Muitos cuidadores criam páginas e grupos para homenagear seus entes queridos, Foi por isso que você fez a Vida de Cuidador Familiar? 
O objetivo é relatar, dicas, novidades,homenagear minha mãe com fotos e servir a alguém. As experiências são muitas.
 
Pode deixar alguma mensagem de apoio para os cuidadores que estão passando pela mesma situação que você passou? 

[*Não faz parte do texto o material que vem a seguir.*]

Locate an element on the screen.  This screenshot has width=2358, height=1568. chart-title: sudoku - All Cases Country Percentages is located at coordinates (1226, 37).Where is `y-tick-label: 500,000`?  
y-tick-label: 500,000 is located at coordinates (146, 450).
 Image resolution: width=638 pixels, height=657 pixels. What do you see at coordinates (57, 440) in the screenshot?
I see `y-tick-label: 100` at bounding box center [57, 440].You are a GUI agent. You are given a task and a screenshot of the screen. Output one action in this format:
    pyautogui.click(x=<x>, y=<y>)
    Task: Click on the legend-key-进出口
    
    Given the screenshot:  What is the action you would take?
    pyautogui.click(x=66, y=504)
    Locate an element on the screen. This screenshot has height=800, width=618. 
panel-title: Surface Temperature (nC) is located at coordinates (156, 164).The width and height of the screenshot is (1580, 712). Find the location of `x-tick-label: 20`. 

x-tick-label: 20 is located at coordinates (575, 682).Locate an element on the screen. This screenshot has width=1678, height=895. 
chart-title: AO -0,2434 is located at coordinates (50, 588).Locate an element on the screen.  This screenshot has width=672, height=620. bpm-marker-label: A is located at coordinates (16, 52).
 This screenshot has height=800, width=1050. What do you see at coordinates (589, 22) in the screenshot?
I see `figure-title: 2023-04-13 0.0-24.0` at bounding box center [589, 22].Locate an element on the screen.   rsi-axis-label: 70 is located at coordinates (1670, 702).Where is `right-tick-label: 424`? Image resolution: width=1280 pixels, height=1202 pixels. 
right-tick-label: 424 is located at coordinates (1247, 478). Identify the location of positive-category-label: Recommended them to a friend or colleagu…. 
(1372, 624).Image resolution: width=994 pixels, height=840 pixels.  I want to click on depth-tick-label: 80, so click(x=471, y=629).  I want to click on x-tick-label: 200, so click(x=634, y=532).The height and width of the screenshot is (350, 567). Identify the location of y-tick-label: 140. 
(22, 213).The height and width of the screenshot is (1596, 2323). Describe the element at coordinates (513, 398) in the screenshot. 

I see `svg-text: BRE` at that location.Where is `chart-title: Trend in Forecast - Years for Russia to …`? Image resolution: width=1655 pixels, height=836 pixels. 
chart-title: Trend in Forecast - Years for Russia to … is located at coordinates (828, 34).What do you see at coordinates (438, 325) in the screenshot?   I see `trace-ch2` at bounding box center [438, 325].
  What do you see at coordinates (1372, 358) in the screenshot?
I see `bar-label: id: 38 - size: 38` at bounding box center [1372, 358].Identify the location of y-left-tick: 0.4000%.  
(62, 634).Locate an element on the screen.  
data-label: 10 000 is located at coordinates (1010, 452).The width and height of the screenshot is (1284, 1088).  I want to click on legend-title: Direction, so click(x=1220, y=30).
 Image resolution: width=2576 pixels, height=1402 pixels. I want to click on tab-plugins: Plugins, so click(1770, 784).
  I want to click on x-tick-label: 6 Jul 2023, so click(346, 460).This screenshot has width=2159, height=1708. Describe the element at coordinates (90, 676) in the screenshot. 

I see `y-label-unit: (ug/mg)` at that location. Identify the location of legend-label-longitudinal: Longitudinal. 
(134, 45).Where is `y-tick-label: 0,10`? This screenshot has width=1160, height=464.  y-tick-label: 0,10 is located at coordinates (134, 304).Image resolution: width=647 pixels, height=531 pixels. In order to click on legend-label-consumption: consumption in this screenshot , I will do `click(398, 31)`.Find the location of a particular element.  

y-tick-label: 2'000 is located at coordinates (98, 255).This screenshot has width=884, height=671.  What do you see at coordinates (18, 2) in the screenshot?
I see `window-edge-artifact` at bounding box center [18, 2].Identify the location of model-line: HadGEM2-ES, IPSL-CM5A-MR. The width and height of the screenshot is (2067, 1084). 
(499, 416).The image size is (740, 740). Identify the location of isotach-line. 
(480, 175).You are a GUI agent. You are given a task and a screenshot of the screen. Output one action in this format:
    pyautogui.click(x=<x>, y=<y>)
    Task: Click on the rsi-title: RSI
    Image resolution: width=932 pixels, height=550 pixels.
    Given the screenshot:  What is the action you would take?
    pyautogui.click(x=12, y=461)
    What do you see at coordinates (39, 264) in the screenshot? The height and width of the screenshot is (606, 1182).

Pobres espiritualmente os que esquecem seus idosos. Tirei do Blog: É …estava eu com pensares. Total impotência diante do tempo no convívio com familiar acometido por Alzheimer. A chamada doença do esquecimento para muitos (aqueles que não acompanham o segmento da enfermidade). Certa vez alguém me disse: beba muita água. Atualmente sei o motivo. De sua cama minha mãe amada olha para um mesmo canto da parede da casa (todos os dias e nos mesmos horários). A Alma encontra outras (tenho certeza). As realidades chocam os menos avisados, capacitados. A hora mais longa é a madrugada onde tudo é barulho. A luz do dia traz um certo conforto. A luta agora é dela com meu amparo. Nenhuma outra experiência de vida ensinou-me tanto. Sem mais perguntas, nem respostas. Agradeço ao meu marido, filhos, nora, genro, amigos de verdade, parentes de verdade que neste caminho "ardido” ao coração me fazem sorrir. Ou…meu próprio exílio das imaginações férteis. Então…sorrio para a bebê crescida e alterno mundos apreciando simples atos de respiros. "Conformismo" é palavrra-sentimento que atrai a calma quando as energias encontradas somam-se e dividem-se involuntariamente. Vejo outros que passaram, passam por linhas parecidas. Em todos uma força imensa e compaixão. Ficam as lembranças e o tom mais lindo de uma voz: Voz de Mãe! Boas energias a todos!